This round’s poll results underline much more than BJP’s durable structural dominance. They also signal implosion of an organised opposition to the BJP dominant party-system. Opposition has shrunk, without coherent strategy, or substantive leadership, to pose any meaningful challenge to BJP hegemony. At no point in Modi’s second term, did the road to office in 2024, look as smooth as BJP’s road to 2029 looks.
INDIA, when it formed in July 2023 in Patna, represented the coming together of a formidable political coalition. The alliance’s glue, Congress, boasted a govt in almost every part of India (Rajasthan in west, Chhattisgarh in east, Himachal in north, Karnataka in south). State parties held the fort – in Bengal (TMC), Bihar (RJD), TN (DMK) and Delhi (AAP). Additionally, there was a buffer zone with Andhra’s YSRCP and Odisha’s BJD.
Congress’s zone of power’s now relegated to south India – Himachal, the lone exception. State govts that gave INDIA heft are all overthrown. NDA has taken over the buffer zone – AAP quit INDIA after its defeat, following JDU’s and RLD’s exits earlier.
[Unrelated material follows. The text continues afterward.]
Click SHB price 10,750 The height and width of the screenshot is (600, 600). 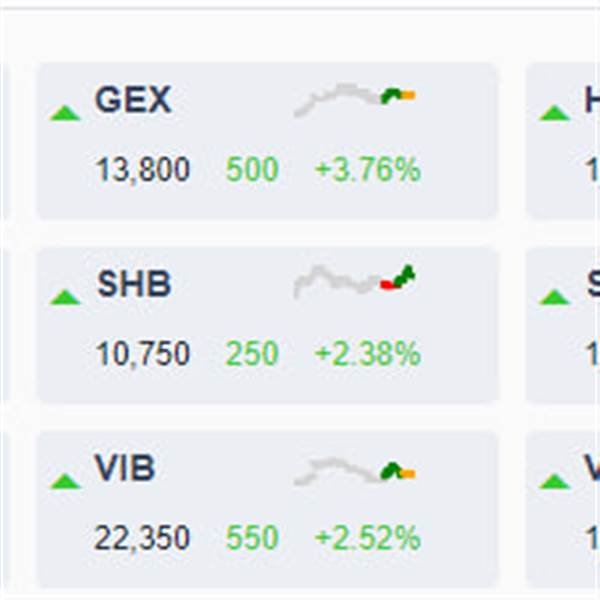point(142,354)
Influential opposition veterans – Tejashwi, Kejriwal, Sharad Pawar, Stalin, Mamata – have been diminished by electoral defeats. Akhilesh Yadav is perhaps the only regional neta who enhanced his standing. Meanwhile, Rahul Gandhi’s elevated stature following 2024 LS expansion has been eroded by defeats to BJP in Haryana, Maharashtra and Assam – victory in Kerala is unlikely to offset these losses.
Opposition camp’s leadership deficit and strategic incoherence are reinforced by Left’s steady decline – that for long, was the bridge between Congress and regional parties. From UPA’s formation in 2004, to INDIA in 2023, Left veterans like Surjeet and Yechury played outsized roles in bringing together Congress and regional parties basis a shared programme.
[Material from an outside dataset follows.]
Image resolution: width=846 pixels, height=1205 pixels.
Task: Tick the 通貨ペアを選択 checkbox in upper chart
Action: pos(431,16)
But now, with Left not in govt in any state for the first time since 1967, there is no such force to bridge the gulf between Congress and regional parties. Last year, Omar Abdullah, J&K CM, described INDIA as being “on life support”. After this round, a large part of that life support has been taken out.
Unravelling of an organised opposition space will likely have three major implications for national politics.
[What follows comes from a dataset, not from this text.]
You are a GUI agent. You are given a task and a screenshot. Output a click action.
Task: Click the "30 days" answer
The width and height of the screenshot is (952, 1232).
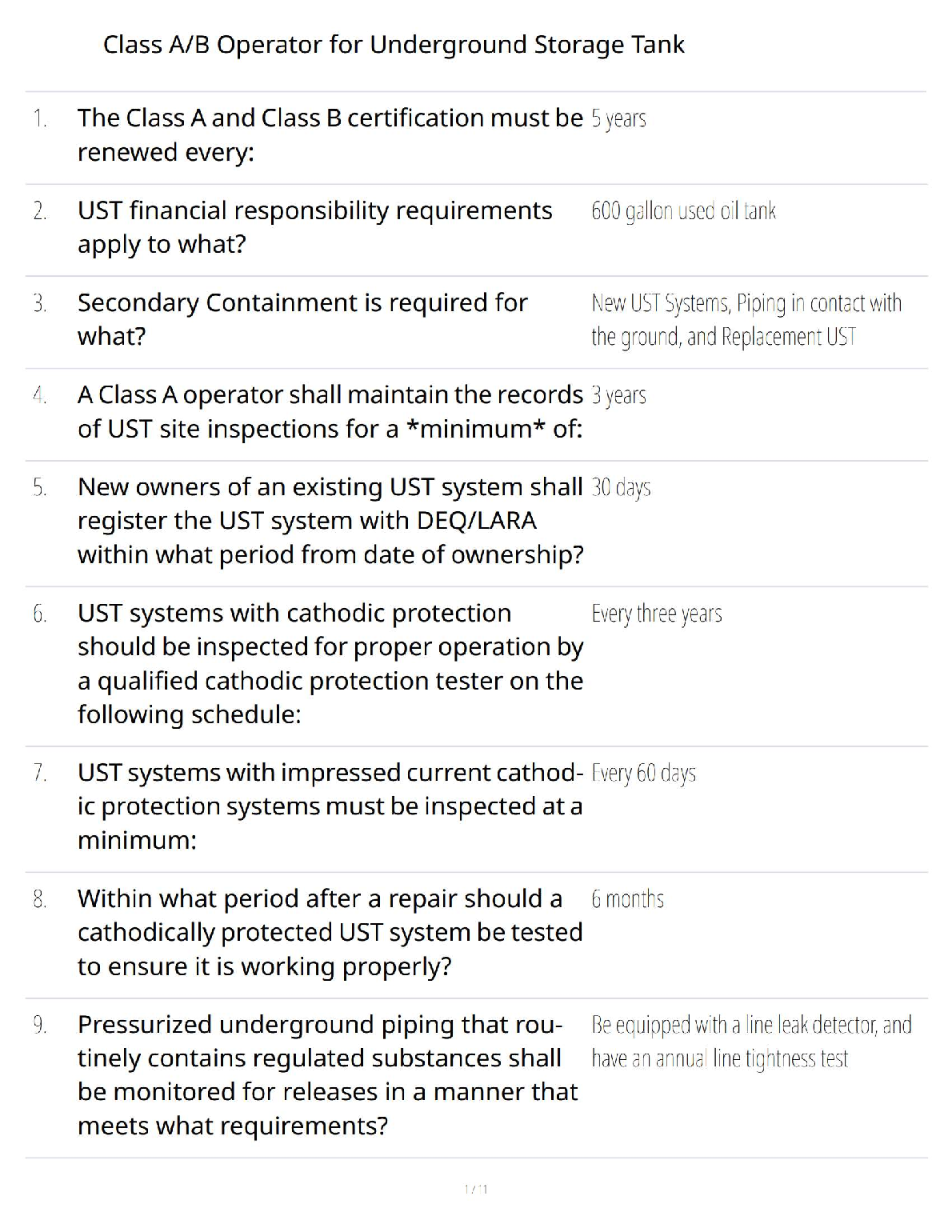click(x=621, y=487)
● It’ll deepen NDA’s ‘hegemonic effect’ as representing the ‘only game in town’, allowing it to coast on a self-perpetuating momentum, even in the absence of widespread approval of its policies and performance.
In elections in UP, Punjab and Gujarat, BJP would likely employ its hegemonic position to arrange for the defection of opposition netas and draw in smaller parties to the NDA camp. It would also seek to employ its strengthened bargaining position to further divide opposition ranks and push through agendas in Parliament – such as on delimitation.
● State parties’ reduced footprint will whet Congress’s appetite to cannibalise. This portends a period of intense and escalating conflict within opposition ranks. In the first two Modi terms, state parties acted as principal bulwark against BJP at the state level, even as Congress steadily lost ground to BJP across the north and west. In Modi’s third term, in contrast, the striking story has been the receding space of regional parties, particularly in eastern India. Congress will certainly try to make most of their waning strength – YSRCP in Andhra, BJD in Odisha, AAP in Delhi, TMC in Bengal, NCP in Maharashtra.
Friction and tactical mishmash is increasing between Congress and its state partners in Bihar and TN. By 2029, Congress is likely to find little scope for forging partnerships with state parties. In Punjab and Gujarat, it would be more inclined to decimate AAP’s support base, rather than pursue an alliance.
● A depleted INDIA bloc would further complicate efforts to construct a broad-based national alternative to NDA. Defeats of TMC in Bengal, and Congress in Assam, show that a successful politics of opposition to BJP must go beyond narrow identity-centric narratives.
TMC’s reliance on Bengali pride and Congress’s, on a dominantcaste-led consolidation, proved inadequate. Opposition requires an alternative political imagination to Hindu nationalism.
This can be most effectively pursued by drawing on complementary strengths of diverse opposition parties. DMK and TMC, for instance, were crucial for articulating a narrative of federalism and state rights in the face of a centralising NDA in the spheres of fiscal policy, delimitation, education and language policy.
In the absence of a unified agenda and collaborative approach, NDA will find it easier to portray opposition as fragmented, thus sharpening its hegemonic effect via the TINA factor.